Predictions of a mild, wet summer could mean higher yields for Missouri farmers | St. Louis Public Radio

Predictions of a mild, wet summer could mean higher yields for Missouri farmers

Apr 10, 2017

Missouri corn and soybean farmers may see higher yields this year, as scientists from the University of Missouri-Columbia forecast mild weather and moderate rainfall this summer. 

Meteorological records show that dry, mild winters typically are followed by average to slightly more than average rainfall in the spring and summer. 

"The reason why that would be is just a switch in the jet stream pattern and now is the time of the year when we expect there to be wetter conditions in April and May," said Tony Lupo, a professor of atmospheric science at Mizzou. 

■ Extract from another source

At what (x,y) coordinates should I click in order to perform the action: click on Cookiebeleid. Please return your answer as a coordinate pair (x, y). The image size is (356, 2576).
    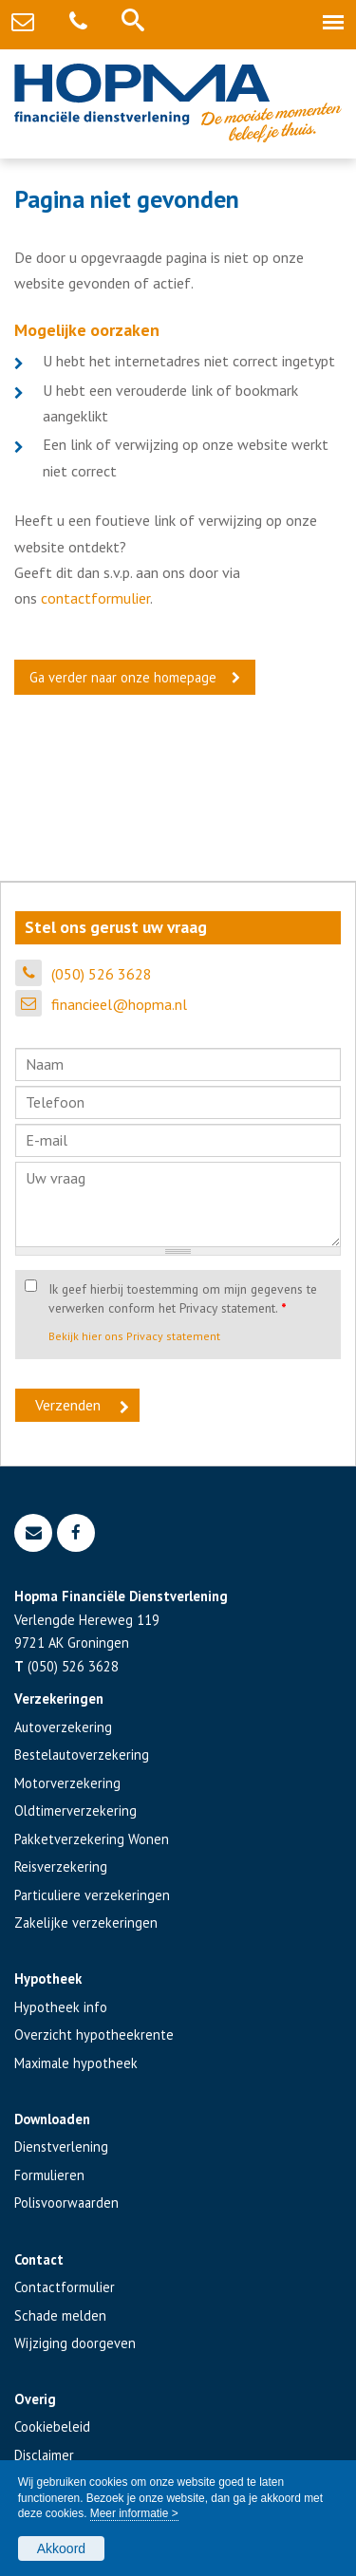
    Looking at the image, I should click on (52, 2426).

That could translate into a 5 percent to 10 percent increase in corn and soybean yields, according to Lupo's research. However, data he collected for a study published last fall showed that yields are expected to be slightly lower for farmers in southeast Missouri. The reason why the data projected that is unknown. 

This map by the National Oceanic and Atmospheric Administration shows the predicted mild temperatures across the Midwest this summer.
Credit University of Missouri News Bureau

Weather forecasters also project that El Niño, or the warming of eastern Pacific Ocean, is returning again this year, which also could be responsible for the moderate weather expected this summer.

Following an El Niño effect last year, forecasters expected to see La Niña, the cooling of Pacific Ocean, occur this year, Lupo said, but that didn’t occur. He and his colleagues are studying what triggers such patterns, which remain mysterious to meteorologists.

While moderate rainfall is good for crops, the amount of rain isn't the only factor that matters when it comes to yields. For example, too much rain at the wrong time can interfere with some crops, such as hay

"The timing of the precipitation is important, not just the quantity," Lupo said. "Of course, in our forecast, we can't speak to the timing."